5 Tips On Equanimity From Sharon Salzberg

5 Tips On Equanimity From Sharon Salzberg

By Colleen Crowley

Bay Area residents recently packed themselves into 4th Street Yoga in Berkeley to spend an evening with Sharon Salzberg, one of today’s most beloved and relatable meditation teachers. Salzberg’s topic for the evening was Equanimity.

If anyone would know about equanimity, it would be Sharon Salzberg. Her younger years were filled with a great deal of loss and turmoil. She later discovered the power of meditation to overcome personal suffering. In 1976, she founded the Insight Meditation Society with Jack Kornfield. She has now been meditating for forty-five years, teaching for the bulk of that, and she is a New York Times bestseller.

When she walked into the room, a distinct calmness settled over. It was hard to be agitated in the presence of this calmness, and easy to slip into meditation under her guidance. It was clear what meditating day in and day out, year after year had yielded: a calm, distinct, quietly potent presence, with a few chuckles to put everyone at ease.

Equanimity is defined as mental calmness and composure, especially in the face of difficult situations. It’s fairly safe to say that most of us would prefer equanimity to its opposites – panic and agitation. It was a pleasure to explore the topic for the evening with Salzberg, who gracefully weaved Buddhist thought with everyday examples to provide some keys to understanding how we might cultivate equanimity in our lives.

Mindfulness. Mindfulness has hit the mainstream and seems to be everywhere we turn these days. In most contexts, it is a reference to not being distracted. The broader concept of mindfulness is one that allows us to go deeper into an experience. For example, if we have a strong emotion, first, we recognize it. Equanimity would say to take an interest in the emotion. Don’t judge ourselves for it. Don’t turn away from it. Don’t deny it, but don’t go into a story about it. Just experience the emotion in the moment as it lives in our body. This power to view what is with a quiet, steady, yet engaged composure is equanimity. Equanimity, we learn from Salzberg, is the secret ingredient of mindfulness.

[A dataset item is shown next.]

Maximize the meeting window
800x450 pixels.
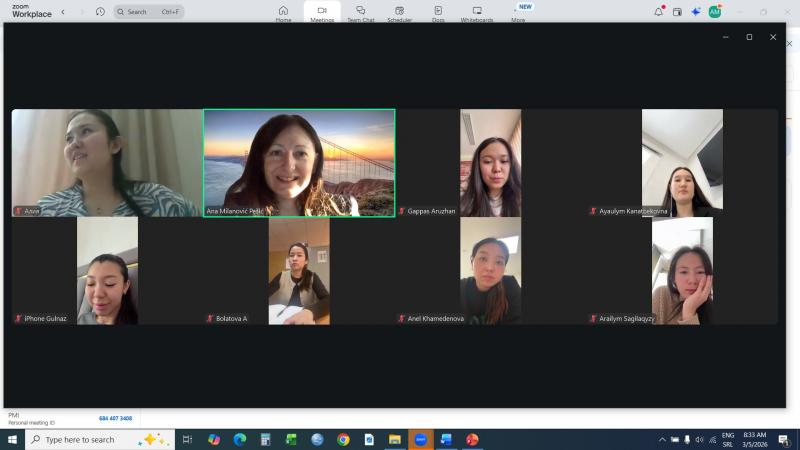pyautogui.click(x=749, y=37)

Balance. Equanimity in a Buddhist context means balance. Salzberg cautions us not to make the common mistake of assuming this means coldness or apathy. Do not assume there is a passivity in equanimity. She is referring to a balance born of wisdom, the peace of seeing things as they are. Equanimity allows us to have an evenness of mind rather than habitually clinging too tightly to the pleasurable and resisting the unpleasant. Balance also reminds us to have compassion for ourselves as well as others.

Spaciousness. Spaciousness is a key component of equanimity. It means that we have a healthy distance from the situation at hand. We have a spacious stillness of mind that allows us to see things as they are. Common reactions to stressful situations can add suffering. Spaciousness brings a stillness that allows us to accept things as they are. We can know them intimately, yet stay planted within ourselves, not so close to a situation that we have no perspective. We do not react, yet we are not apathetic. We see broadly, rather than being lost in tunnel vision. This ability to really look at our experience clearly leads to wisdom.
 
The Pairs of Opposites. The Buddha said that one of the bedrocks of bringing forth equanimity is the Eight Vicissitudes: praise and blame; pleasure and pain; gain and loss; fame and disrepute. A key point here is how we relate to suffering – both our own and others’. Salzberg notes that we can make a bad thing worse by resisting it, by not accepting it, which just adds to the suffering. Equanimity allows acceptance of whatever may transpire. Being human will have us praised by one person for an action we take and blamed by another for the same action. Equanimity allows an evenness of mind whether we are experiencing praise or blame. Salzberg is a realist, though: Sure, we care. We care what others think; we are human, after all. But putting too much stock in what others think is sure to topple us and cause us to lose our center.

Compassion. Combining compassion with equanimity will allow us to keep going in the face of challenging situations without becoming overwhelmed. Salzberg does a lot of work with caregivers, who see a high rate of burnout from their work. Noting new science which differentiates empathy from compassion, she states that there is a way in which empathy can go too far, and, according to psychiatrists, lead to psychic distress.

Alternatively, we can have a compassionate response, a movement of the heart toward someone, but not becoming so drawn into another’s pain that we burn out and have no energy left to help them. When we are hurting, we want kindness, but we don’t really want someone to lose it and fall down on the floor, overwhelmed. To really make this point, she gave an example of an acquaintance of hers who was having a panic attack and called 911 and the operator freaked out, which was not particularly helpful at the time. Compassion allows us to be present, but with enough distance that we are able to retain our own composure and energy that will best serve another.

All in all, it was a rich evening, densely packed with food for contemplation that is sure to come in handy as we navigate the world around us.

Salzberg will be spending time in the Bay Area next year, with the publishing of an upcoming book, Real Love. We can’t wait!